In Section 5 "Model Configurations" you say "we train the SoundStream model with 12 quantization levels" and then "We take three quantization levels as the acoustic tokens". Do you mean that you trained your own SoundStream model from scratch? Why not train it with only 3 quantization levels in the first place? Did you try this, and find it not to work as well as training a separate BigVGAN vocoder on the first three levels of acoustic tokens? How did you decide that three levels was the best trade-off between final acoustic quality and sequence length? (I assume this is the limiting factor since you flatten the token sequences)
How many hours of data do you have for each language in the combined training data set? Do you expect this has any influence on any of your results?
Evaluation questions:
- What data do you use for evaluating TTS and VC in languages other than English? Table 3 does not show any non-English testing set for TTS/VC.
- Thank you for providing the question text and screenshots of your subjective evaluations! Still, some additional details are needed on the subjective evaluation procedure. You say you had "20 native speakers", is that for every language tested? How many utterances did each participant listen to? How many different utterances were evaluated in total?
- Same questions about the "small-scale subjective test" in Table 4 comparing MVoice and VALL-E -- it was really not clear to me how this differed from your main evaluation, or why you had to use this different test set.
- Where do the speaker embeddings used for SIM evaluation come from?
- I think you need to mention the significantly worse WER for French compared to German in Table 9 in the main text -- what do you think makes the difference here?
Speech-to-speech translation (Section 5.4):
- What does the / in the En-De/Hours cell of Table 8 mean? Is this an unseen language pair during training?

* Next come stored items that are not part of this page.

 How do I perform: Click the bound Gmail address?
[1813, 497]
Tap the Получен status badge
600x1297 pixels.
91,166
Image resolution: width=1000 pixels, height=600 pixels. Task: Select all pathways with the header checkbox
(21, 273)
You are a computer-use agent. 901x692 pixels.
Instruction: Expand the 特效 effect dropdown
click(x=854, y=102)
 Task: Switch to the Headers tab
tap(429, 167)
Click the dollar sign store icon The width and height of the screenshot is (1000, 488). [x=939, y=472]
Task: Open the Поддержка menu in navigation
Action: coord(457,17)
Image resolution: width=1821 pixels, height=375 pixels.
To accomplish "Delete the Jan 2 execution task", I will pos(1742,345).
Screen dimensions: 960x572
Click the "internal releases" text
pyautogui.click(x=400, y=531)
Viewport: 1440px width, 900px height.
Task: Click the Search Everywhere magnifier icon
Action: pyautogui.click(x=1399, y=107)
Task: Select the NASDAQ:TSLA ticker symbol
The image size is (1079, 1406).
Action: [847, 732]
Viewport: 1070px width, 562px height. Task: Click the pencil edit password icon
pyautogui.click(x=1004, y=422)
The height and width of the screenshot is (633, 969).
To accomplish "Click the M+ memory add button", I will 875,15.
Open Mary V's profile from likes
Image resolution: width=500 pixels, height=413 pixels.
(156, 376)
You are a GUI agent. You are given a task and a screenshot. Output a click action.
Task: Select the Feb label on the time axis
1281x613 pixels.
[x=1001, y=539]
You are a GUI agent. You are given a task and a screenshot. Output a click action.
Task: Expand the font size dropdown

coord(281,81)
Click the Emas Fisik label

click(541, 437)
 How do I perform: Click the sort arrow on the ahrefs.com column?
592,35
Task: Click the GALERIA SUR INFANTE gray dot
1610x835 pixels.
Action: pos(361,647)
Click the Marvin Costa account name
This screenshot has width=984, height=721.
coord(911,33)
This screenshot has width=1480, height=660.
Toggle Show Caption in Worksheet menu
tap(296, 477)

- I think you could be more explicit about the differences between MVoice and the SpeechMatrix baseline, especially with respect to the separate vocoder used in SpeechMatrix, and the fact that the SpeechMatrix speech-to-unit model essentially predicts "semantic" tokens rather than fine-grained acoustic tokens. Is that what you are trying to say in the second paragraph of Section 5.4?
Some relatively minor proof-reading points:
- The phrase "annotations acoustic data" appears several times, it seems to mean "annotated acoustic data".
- In the last paragraph of Section 5.1, the phrase "which creates language transfer directions in total" appears to be missing the actual number of directions.
- I suspect many bibliography entries need to be updated so that they do not reference pre-print versions. For example, the Common Voice corpus has an LREC 2020 paper, and is not only on arXiv, GenerSpeech was published at NeurIPS 2022.